Wherever a line in the data below holds "screenshot", copy that line.

= Beginning of Section =

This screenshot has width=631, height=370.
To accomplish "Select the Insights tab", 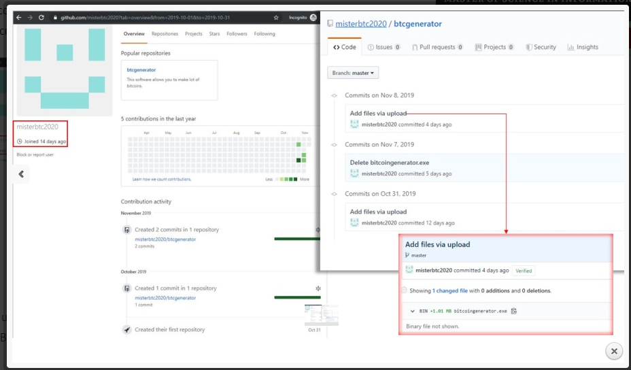I will pyautogui.click(x=582, y=47).
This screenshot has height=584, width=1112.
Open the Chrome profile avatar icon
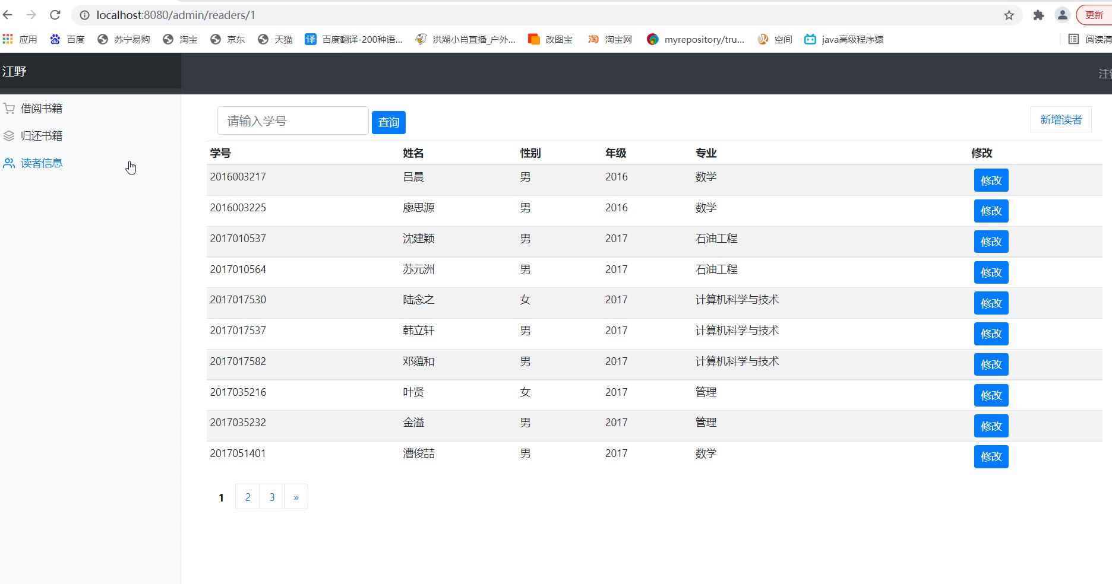(x=1062, y=15)
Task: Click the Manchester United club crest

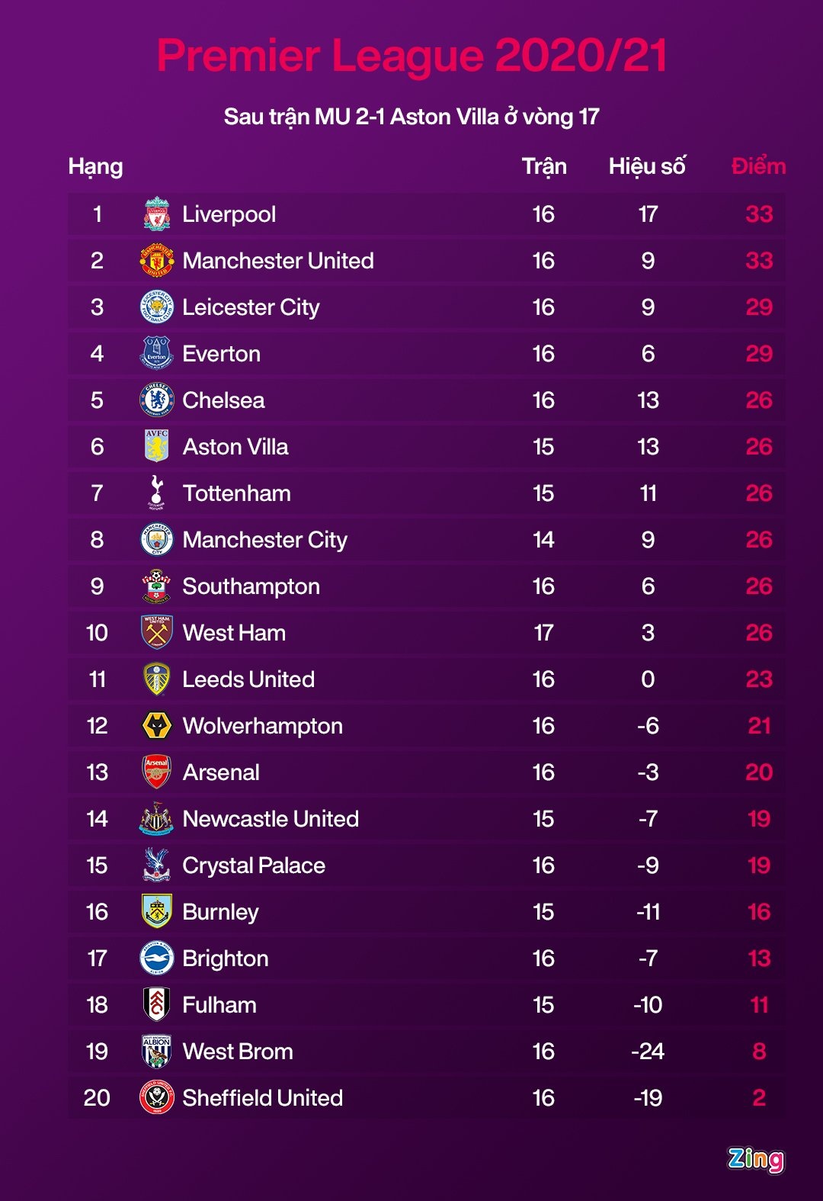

= End of Section =

**Task response:**
This screenshot has width=631, height=370.
This screenshot has height=584, width=1112.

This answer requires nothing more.